I to niestety nie jest ostateczny rachunek, jaki nam pozostawiła poprzednia ekipa rządząca w Polsce przez ostatnie 8 lat, pozostaje bowiem gigantyczny dług świadczeń emerytalno społecznych, który obciąża budżet w sumie z obsługą formalnego zadłużenia blisko 90 mld zł. pozbawiając go możliwości jakiegokolwiek manewru.
Nie do pozazdroszczenia jest położenie spadkobierców obciążonych takim dziedzictwem.

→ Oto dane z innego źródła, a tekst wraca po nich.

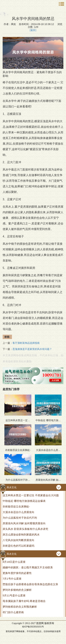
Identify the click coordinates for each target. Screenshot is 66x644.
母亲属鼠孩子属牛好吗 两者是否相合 (24, 601)
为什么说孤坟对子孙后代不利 (20, 518)
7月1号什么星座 (12, 578)
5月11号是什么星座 (14, 596)
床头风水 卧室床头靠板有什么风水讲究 (25, 529)
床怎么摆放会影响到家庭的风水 (21, 534)
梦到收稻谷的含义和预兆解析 (20, 606)
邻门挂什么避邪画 (13, 612)
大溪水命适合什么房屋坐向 (19, 512)
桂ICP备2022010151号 (33, 627)
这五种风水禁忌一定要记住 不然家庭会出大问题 (31, 495)
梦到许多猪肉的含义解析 (17, 590)
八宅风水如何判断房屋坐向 (19, 540)
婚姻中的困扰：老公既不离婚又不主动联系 (28, 568)
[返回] (33, 30)
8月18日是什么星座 (14, 562)
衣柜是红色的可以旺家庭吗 (19, 546)
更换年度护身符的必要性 (17, 573)
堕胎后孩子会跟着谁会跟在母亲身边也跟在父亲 (30, 584)
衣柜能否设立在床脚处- (16, 506)
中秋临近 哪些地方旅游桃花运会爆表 (24, 501)
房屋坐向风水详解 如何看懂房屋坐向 (24, 523)
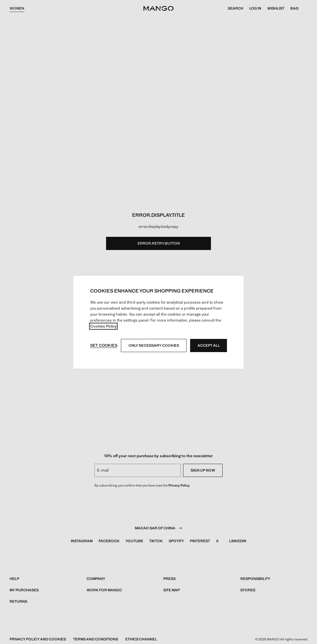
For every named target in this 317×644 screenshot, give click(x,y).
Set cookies (104, 345)
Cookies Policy (103, 326)
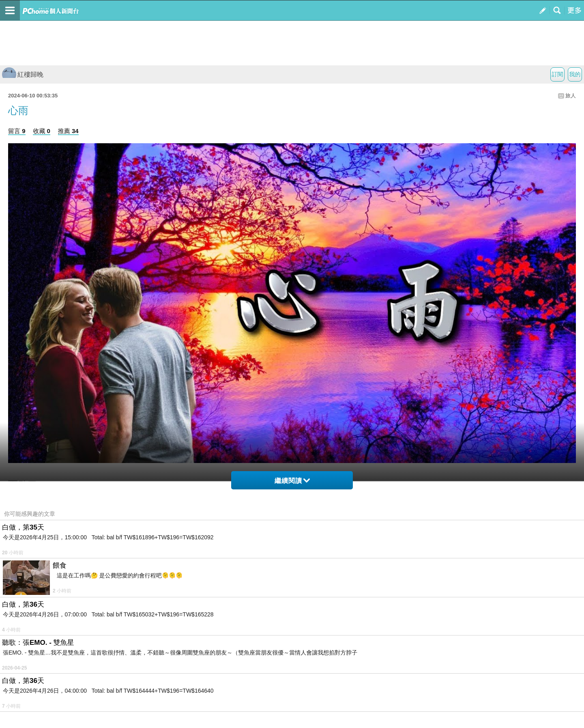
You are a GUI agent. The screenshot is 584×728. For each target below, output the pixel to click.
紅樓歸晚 (23, 74)
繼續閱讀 (292, 480)
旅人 (571, 95)
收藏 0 (41, 131)
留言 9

Na zakończenie o sytuacji społecznej, w której na pierwszy plan wysuwa się problem dzietności Polaków, w 2015 roku spadliśmy już do poziomu wskaźnika – 1,23 co w efekcie przyniosło ubytek ludności nie mówiąc już o „czasowej” emigracji zarobkowej, która coraz częściej przekształca się w trwałą.
GUS pomija całkowicie ten podstawowy dla bytu narodowego problem, ale rozwiązanie jego wymaga znacznie większego wysiłku niż „500 zł”. W pierwszej kolejności zwiększenia poziomu aktywności zawodowej Polaków z niskiego wskaźnika 56 % do przynajmniej 60%, zapewnienia młodym małżeństwom dostępu do mieszkań, a nade wszystko zwiększenia efektywności naszej gospodarki, a tym samym dochodów społecznych.
Czego należy życzyć z całego serca nowej ekipie rządowej wraz z nadzieją na stworzenie ogólnonarodowego ruchu na rzecz zasadniczej przebudowy całokształtu życia narodu i państwa.